Pourquoi l'air intérieur est plus dangereux que l'extérieur
Selon l'ADEME, nous passons 85 % de notre temps dans des espaces clos. L'accumulation de COV (composés organiques volatils) issus des meubles, peintures, produits ménagers et cosmétiques crée une charge toxique que nos voies respiratoires absorbent en continu — sans que nous le ressentions immédiatement.
- COV et formaldéhyde — émis par les meubles en aggloméré, les peintures récentes, les colles et les vernis. Persistants jusqu'à 18 mois après l'installation.
- Moisissures et spores — prolifèrent dès que l'humidité dépasse 60 %. Liées aux asthmes, rhinites et troubles immunitaires chroniques.
- Particules fines de combustion — issues des bougies, cheminées et de la cuisson.

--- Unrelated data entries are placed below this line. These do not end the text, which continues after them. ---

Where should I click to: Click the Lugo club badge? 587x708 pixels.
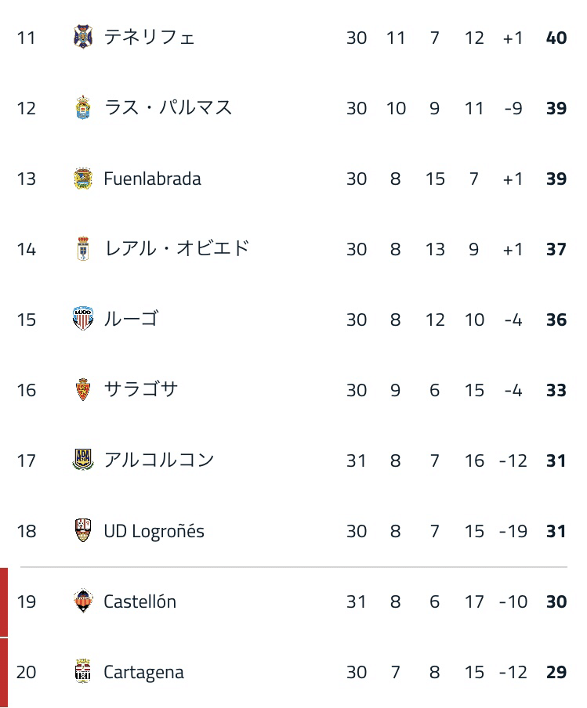(x=83, y=319)
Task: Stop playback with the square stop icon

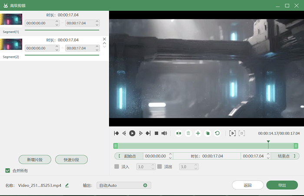Action: (156, 133)
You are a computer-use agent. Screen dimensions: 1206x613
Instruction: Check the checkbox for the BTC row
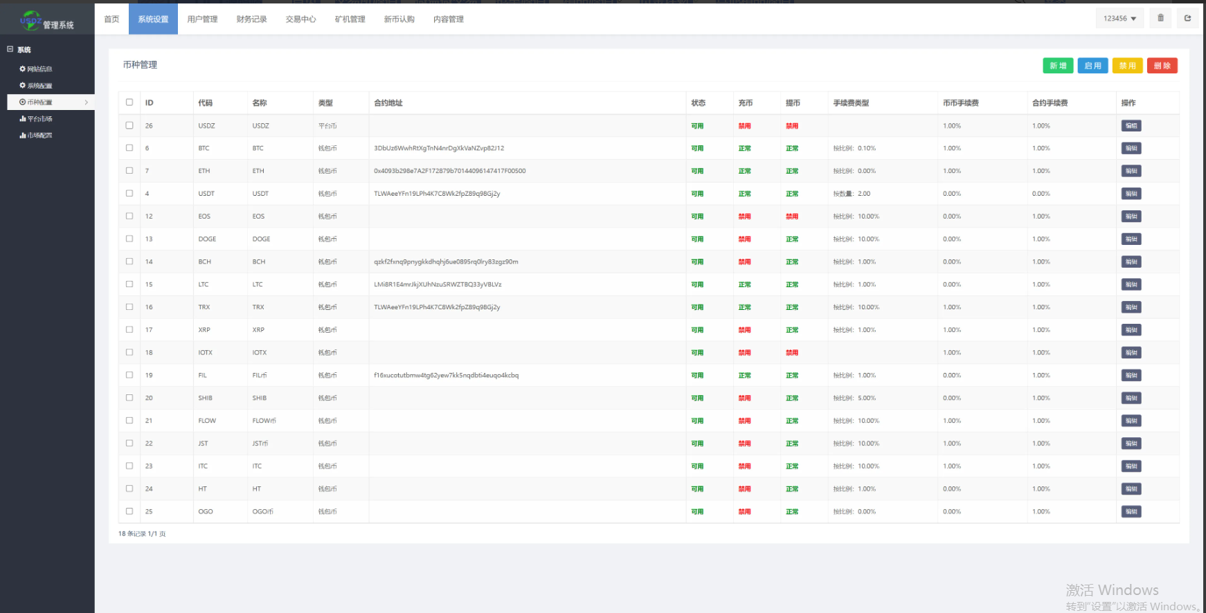coord(129,148)
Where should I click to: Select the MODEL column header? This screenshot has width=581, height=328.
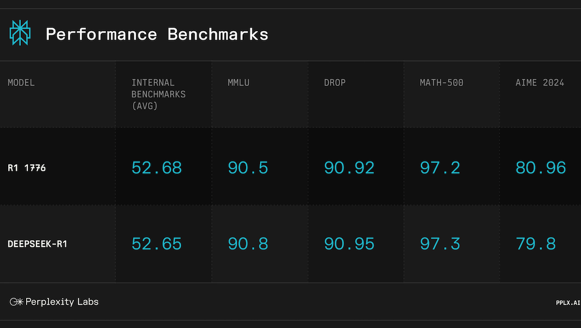21,83
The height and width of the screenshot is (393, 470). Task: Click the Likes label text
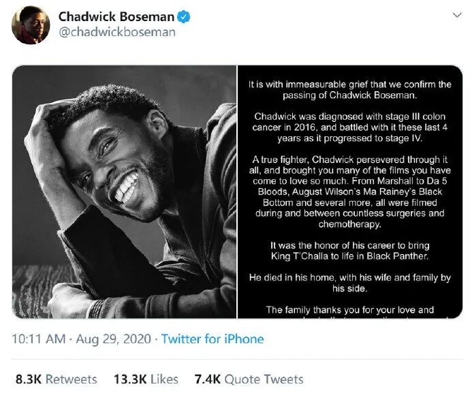[164, 379]
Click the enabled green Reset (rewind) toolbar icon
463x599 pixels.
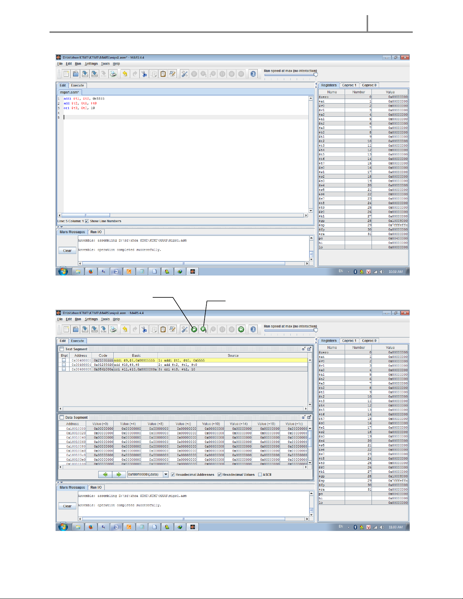coord(241,330)
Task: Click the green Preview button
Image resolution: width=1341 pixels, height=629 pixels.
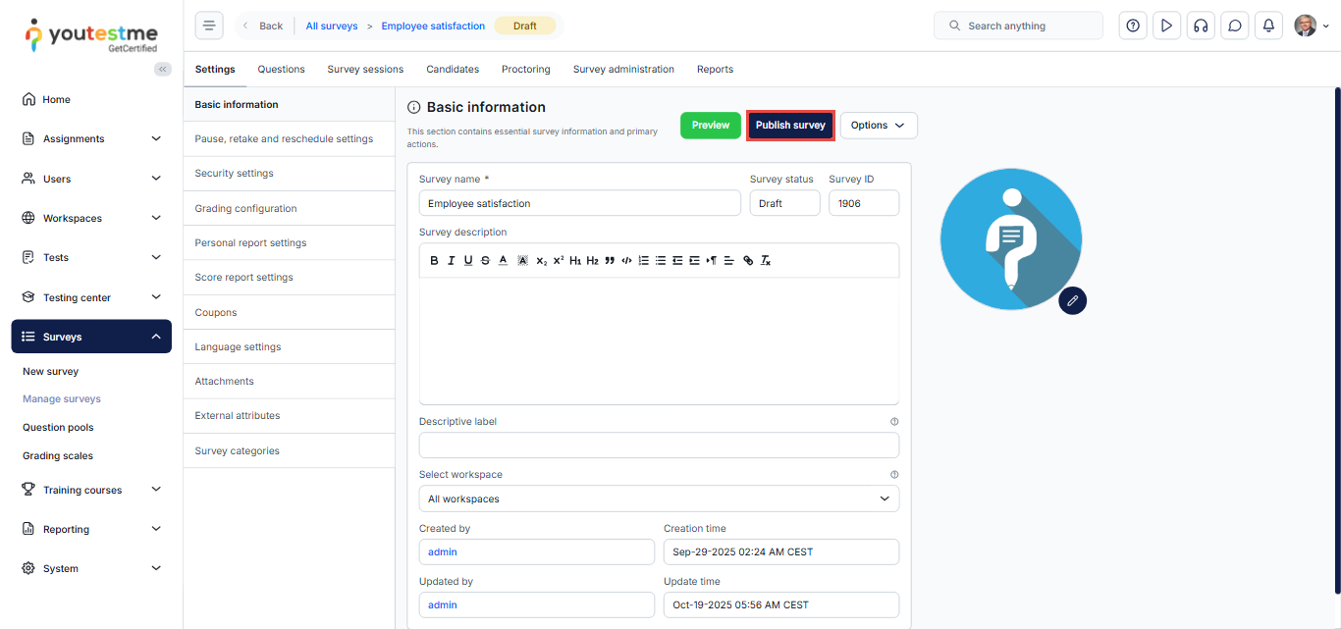Action: pyautogui.click(x=710, y=126)
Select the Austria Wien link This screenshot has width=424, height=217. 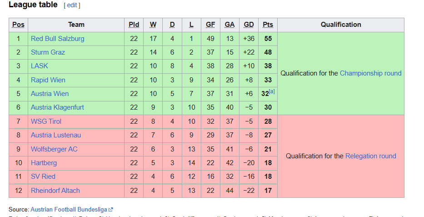coord(50,94)
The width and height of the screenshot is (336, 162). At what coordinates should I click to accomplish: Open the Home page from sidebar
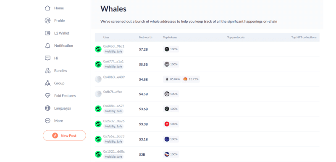54,8
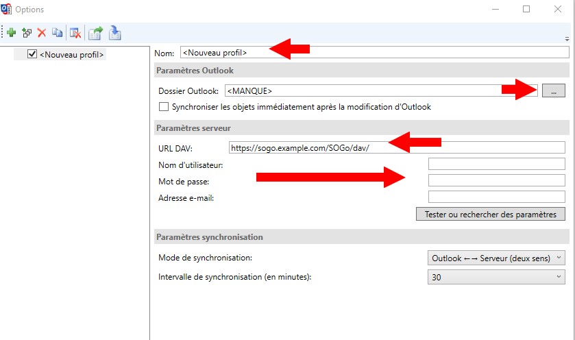575x340 pixels.
Task: Select the <Nouveau profil> item in profile list
Action: pos(72,54)
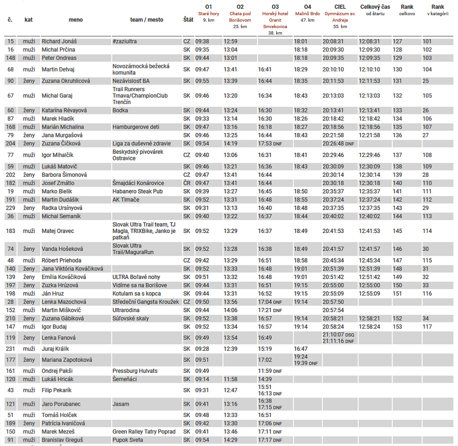
Task: Click the O2 Chata pod Borišovom header
Action: coord(240,13)
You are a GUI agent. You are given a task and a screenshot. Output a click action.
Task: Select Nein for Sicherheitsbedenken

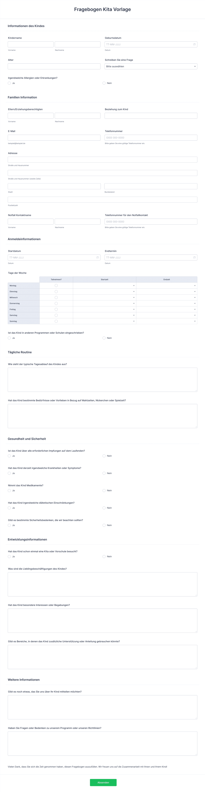[x=104, y=525]
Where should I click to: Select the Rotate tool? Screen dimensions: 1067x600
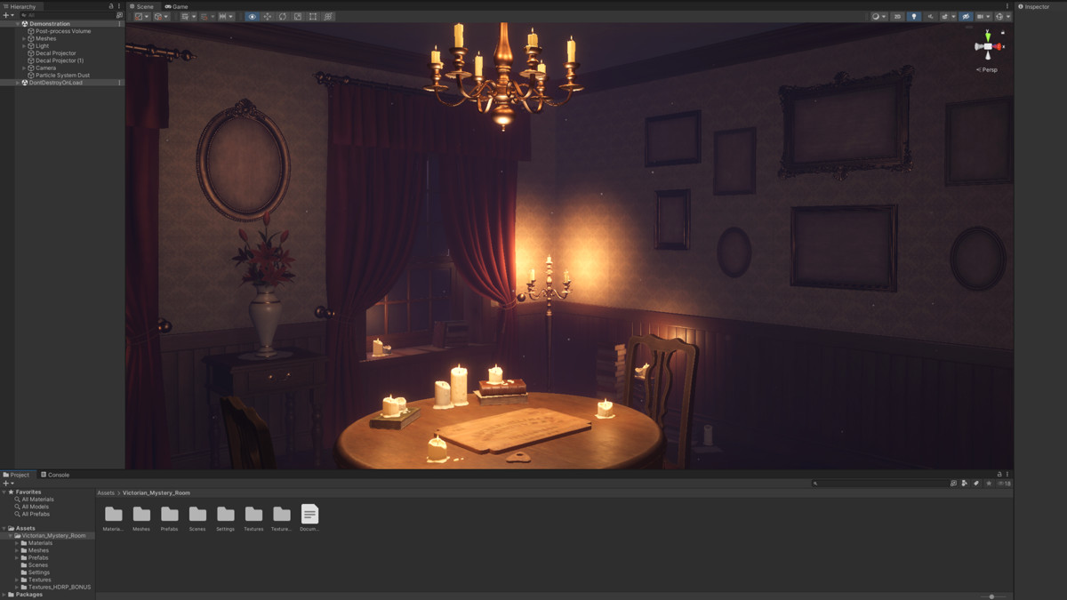tap(283, 16)
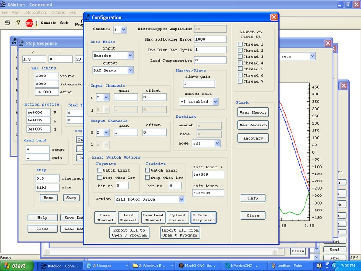Open the Options menu
361x271 pixels.
pos(58,12)

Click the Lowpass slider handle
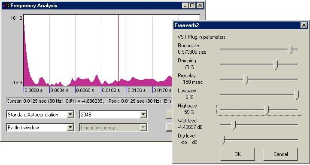click(x=296, y=95)
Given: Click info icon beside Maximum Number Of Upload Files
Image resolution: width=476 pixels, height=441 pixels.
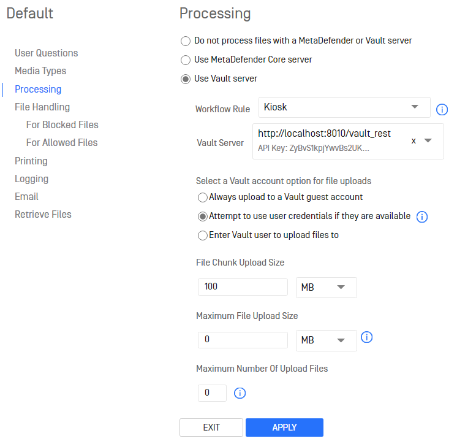Looking at the screenshot, I should click(240, 393).
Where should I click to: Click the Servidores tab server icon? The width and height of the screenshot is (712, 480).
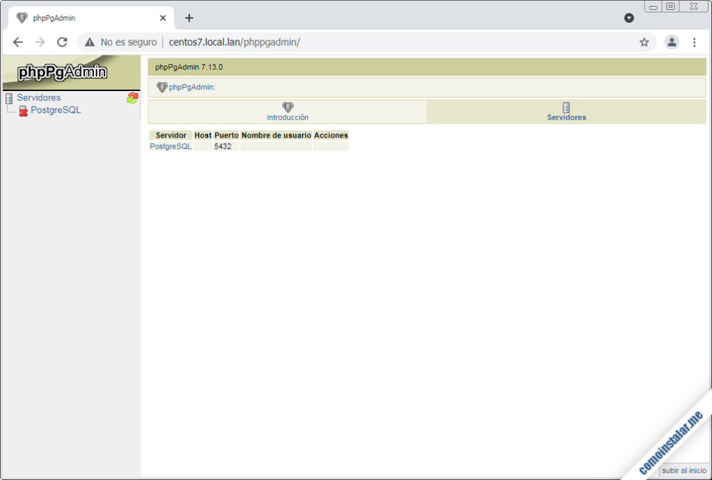click(566, 107)
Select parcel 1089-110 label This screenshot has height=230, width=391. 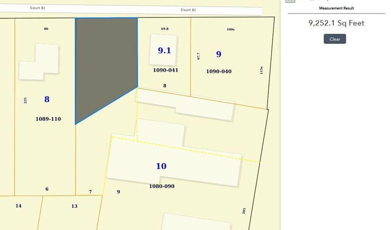[48, 119]
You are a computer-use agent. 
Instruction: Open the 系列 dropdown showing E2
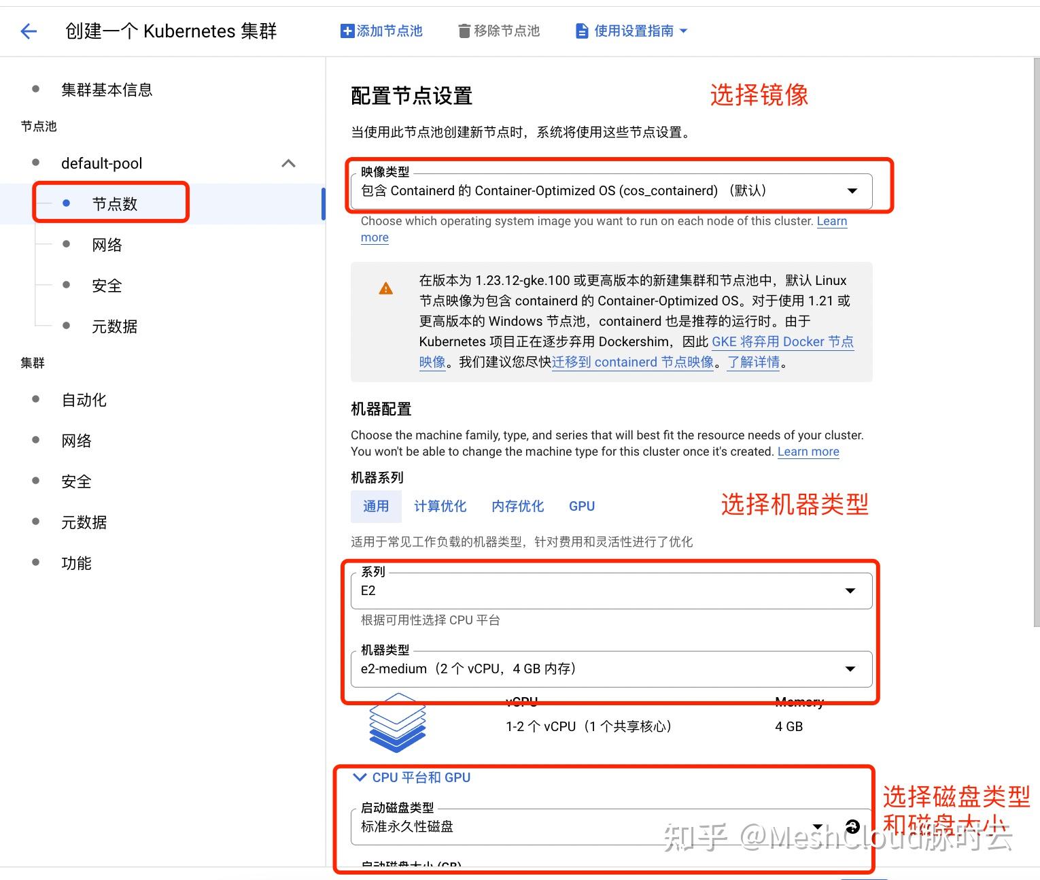[x=850, y=590]
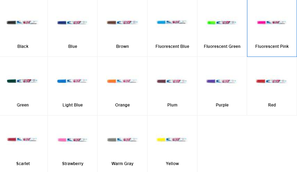297x172 pixels.
Task: Select the Green marker image
Action: click(x=22, y=81)
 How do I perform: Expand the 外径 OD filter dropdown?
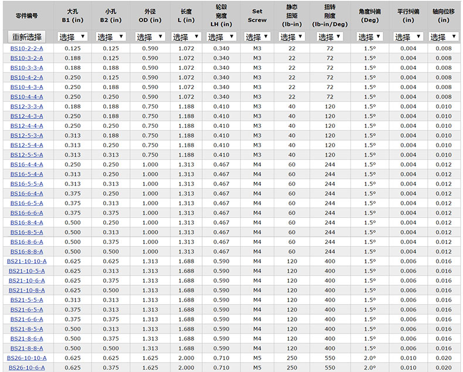(x=149, y=37)
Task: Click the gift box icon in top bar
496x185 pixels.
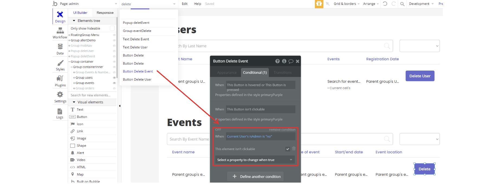Action: (319, 4)
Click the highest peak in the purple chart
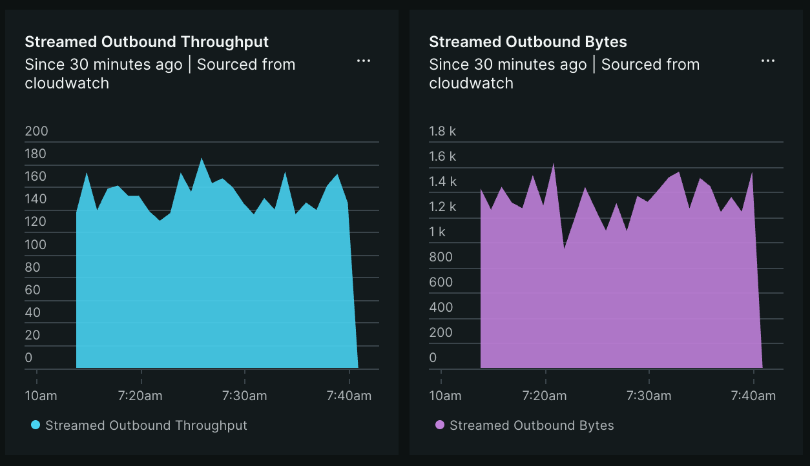The height and width of the screenshot is (466, 810). click(x=554, y=164)
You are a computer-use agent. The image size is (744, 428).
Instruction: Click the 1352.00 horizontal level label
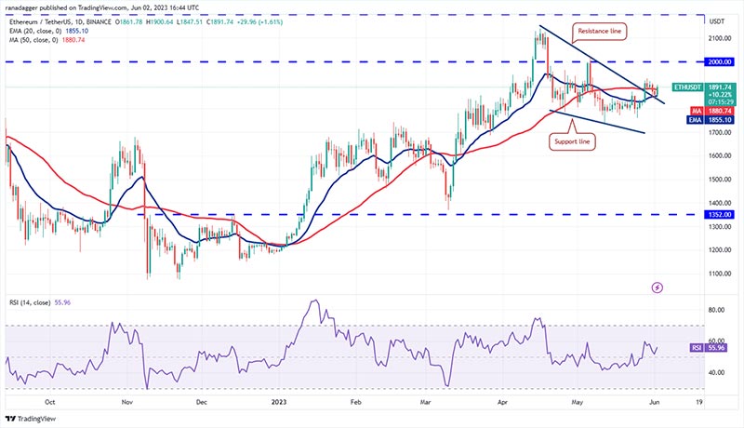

Elles pénètrent dans les alvéoles pulmonaires et la circulation sanguine.
- Polluants chimiques ménagers — les sprays antibactériens et les produits chlorés génèrent des chloramines et des trihalométhanes volatils après usage.
Ouvrir grand toutes les fenêtres 10 minutes le matin et 10 minutes le soir crée un renouvellement d'air complet. Ce seul geste réduit la concentration en COV de 60 à 90 % selon la saison. C'est gratuit, immédiat et sans équipement spécialisé.
Hygrométrie : la variable souvent négligée
L'humidité relative idéale pour l'habitat est comprise entre 40 et 60 %. En dessous de 40 %, les muqueuses se dessèchent et les virus circulent plus facilement — effet direct sur la qualité du sommeil et la récupération nocturne. Au-dessus de 60 %, les moisissures colonisent les joints et les coins, libérant des mycotoxines qui perturbent le système immunitaire et amplifient la charge mentale perçue.